La Russia rischia di perdere i suoi specialisti informatici

Il governo starebbe cercando il modo per richiamare in patria chi lavora in smart working dall'estero – I legislatori della Duma pensano ad aumentare le tasse
© KEYSTONE (EPA/Anatoly Maltsev)
Jenny Covelli
03.01.2023 10:35

Lo smart working rischia di infliggere un duro colpo alla Russia. In particolare, per quanto riguarda gli specialisti del settore IT. E le autorità stanno cercando tutti i modi possibili per non perdere i suoi informatici di alto livello. È quanto riferisce la Reuters, secondo cui sarebbero decine di migliaia i russi con residenza all'estero che attualmente lavorano per aziende russe. Una conseguenza dell'invasione dell'Ucraina e, soprattutto, della mobilitazione decretata da Mosca il 21 settembre 2022. Persone che non avevano nessuna intenzione di tornare a casa la sera dal lavoro e ritrovarsi il giorno seguente in prima linea, senza (quasi) alcun addestramento a combattere.

Il governo russo stima che sono almeno 100.000 i suoi specialisti del settore informatico che vivono all'estero. Ecco perché sta cercando il modo di «convincerli» a tornare in patria. Come? Una delle misure che sta prendendo in considerazione è il divieto dello smart working. Addirittura, alcuni dei legislatori più estremisti vorrebbero vietare a questi lavoratori di lasciare la Russia, con la scusa del possibile «tradimento», soprattutto se andassero a lavorare per i paesi della NATO, avendo potenzialmente accesso a informazioni sensibili.

Più tasse per chi se n'è andato

Ma riportare forzatamente in Russia 100 mila specialisti IT che già vivono all'estero è davvero complicato.

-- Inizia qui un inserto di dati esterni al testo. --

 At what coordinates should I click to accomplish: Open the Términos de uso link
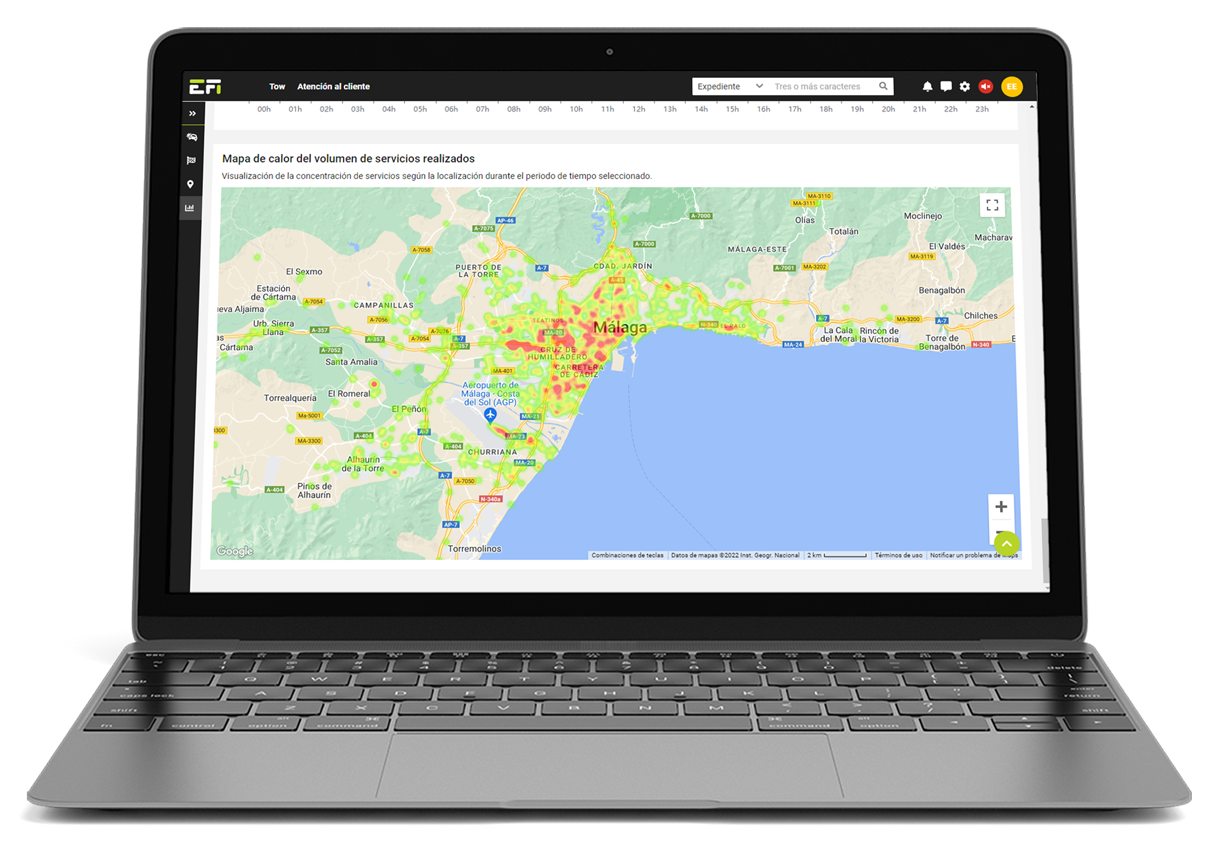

Servirebbero dei rimpatri forzati. E non è fattibile. Ecco perché appare più «sensato» minacciare licenziamenti o toccare il portafoglio. I legislatori della Duma, la camera bassa del Parlamento russo, stanno proprio sviluppando un disegno di legge che aumenterebbe le tasse per i russi che hanno lasciato il paese dopo l'inizio della guerra. Lo ha affermato Vyacheslav Volodin, presidente della Duma. «C'è chi crede che sia necessario dare dei benefici a chi ha lasciato il nostro Paese perché ritorni. Questo è sbagliato. Per chi ha lasciato la Federazione è giusto introdurre un'aliquota maggiorata e noi stiamo lavorando a delle modifiche alla legislazione in tal senso», ha scritto una settimana fa su Telegram. Secondo lo speaker della Duma i russi che hanno lasciato il loro paese devono capire che la maggior parte della società russa «non li sostiene per ciò che hanno fatto e crede che abbiano tradito il loro paese, i loro familiari e i loro cari. Fino ad oggi, coloro che se ne sono andati non solo lavorano a distanza nelle aziende russe, ma godono anche di tutti i vantaggi che ciò offre loro in conformità con la legislazione del nostro Paese». Una mossa che, però, potrebbe indebolire le aziende russe che si occupano di IT.

Le reazioni

Mentre molti giovani russi, con lo scoppio della guerra, si sono spostati in paesi come la Lettonia, la Georgia o l'Armenia, dove si parla russo, altri sono finiti addirittura in Argentina. La Reuters ha raccolto alcune testimonianze per comprendere come vengono percepite le decisioni prese in patria. Un 36.enne che opera come IT specialist ha dichiarato di non avere alcuna intenzione di tornare in Russia, in nessun caso. «Volevo andarmene da tempo. Il 24 febbraio è diventato tutto chiaro. Ho capito che non c'era più vita in Russia». Una designer di 26 anni ha definito l'ultimatum del Cremlino come una richiesta di «negoziare con i terroristi. Dicono "torna o renderemo il tuo lavoro impossibile, per la tua azienda e i tuoi dipendenti"».